Quale deve essere, allora, una delle particolarità di questa nuova esperienza che oggi stiamo provando a far decollare e che possa contribuire a garantirle un ragionevole futuro? La mia risposta è: una metodologia capace di rendere il “dire” facilmente trasformabile in “fare”, tramutabile, a sua volta, in nuovo “dire”, in un continuo spiraleggiare tra i due poli. E ciò perché in questa maniera sarà possibile offrire ai cittadini, soffocati da una città violenta e sempre più degradata sia civilmente che economicamente, la possibilità di sperimentare nuovi stili di vita.
È evidente che per opporsi all’immobilismo ed alla corruzione che caratterizzano la vita della città occorre separarsi nettamente dai vari centri di potere con i quali occorrerà, si, instaurare un confronto ma a partire dalle buone pratiche che via via saremo stati in grado di individuare e costruire, in modo da controllare il rischio di contaminazione, ad esempio attraverso la cooptazione, che quel sistema usa regolarmente per corrompere quanto di nuovo si affaccia e si offre alla città.
Insomma dovremo operare per realizzare laboratori in cui sperimentare relazioni, attività economiche e di servizio capaci di cambiare significativamente la qualità della vita della città in modo da far nascere, mostrando concretamente che “un altro mondo è possibile”, nuove energie ed entusiasmi.
Quale il segnale di fumo alla cui emissione contribuisco ?
Da anni opero come socio volontario in una cooperativa che si occupa di commercio equo e solidale (COMES) e al cui interno è attivo da tempo un gruppo di acquisto solidale (GAS).
Sicuramente uno degli elementi caratterizzanti il nostro sistema è la crisi della sua eticità. Qualche esempio forse vale meglio di tanti ragionamenti:
- il Governo italiano ha lanciato una campagna di turismo responsabile volta a contrastare ogni forma di turismo finalizzata allo sfruttamento sessuale dei minori nel Sud del Mondo. L’iniziativa è certamente nobile tuttavia maschera il contesto in cui il turismo sessuale si sviluppa: continuare a considerare l’ambiente (nella sua forma più estesa: naturale ed umana) una merce da sfruttare in modo da trarre il maggior vantaggio individuale.
- il gruppo bancario Intesa-San Paolo ha costituito qualche anno fa una nuova banca (Banca Prossima), il cui “obiettivo statutario è creare valore sociale”. Ma Intesa-San Paolo è leader nel mercato internazionale delle armi.

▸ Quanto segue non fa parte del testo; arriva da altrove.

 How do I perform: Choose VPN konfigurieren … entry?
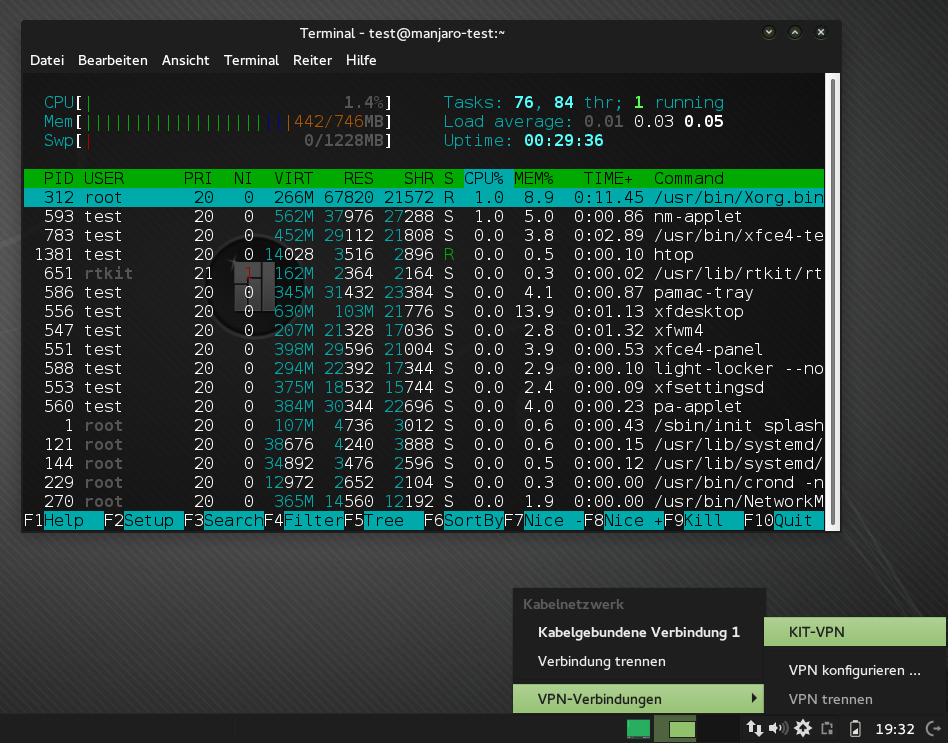853,670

Come è possibile coniugare due paradigmi tanto lontani ?
Il commercio equo ha fatto da sempre del consumo critico uno strumento per sottrarsi alle lusinghe della società dei consumi proponendo la ricerca e la pratica di valori etici da applicare quotidianamente attraverso un processo di consapevolezza e responsabilizzazione. Una frase di Alexander Langer credo sintetizzi bene questo discorso: «Ogni volta che compri un prodotto chiediti in quali condizioni è stato lavorato e fai del tuo consumo un momento di libertà per te e per chi in quell'oggetto ha messo sé stesso e la sua fatica».
Il GAS è nato, in cooperativa, per estendere queste considerazioni dal mondo dei prodotti “coloniali” a quelli prodotti sotto casa nostra, per esempio gli alimentari.
L’idea di base di questi due processi (COMES e GAS) è quella di proporre ad ognuno di noi di trasformarci da consumatore passivo (come vuole la società) in cittadino consapevole, capace, proprio per questo, di opporsi ai valori della società dei consumi e di volerne, quindi, riformulare altri adeguati ad una nuova organizzazione sociale .
Abbandonando la strada degli acquisti e consumi individuali è possibile contribuire a mettere in moto meccanismi che configurano valori e comportamenti compatibili con l’ambiente e rispettosi dei rapporti umani.
Quale la relazione con gli altri “segnali di fumo” ?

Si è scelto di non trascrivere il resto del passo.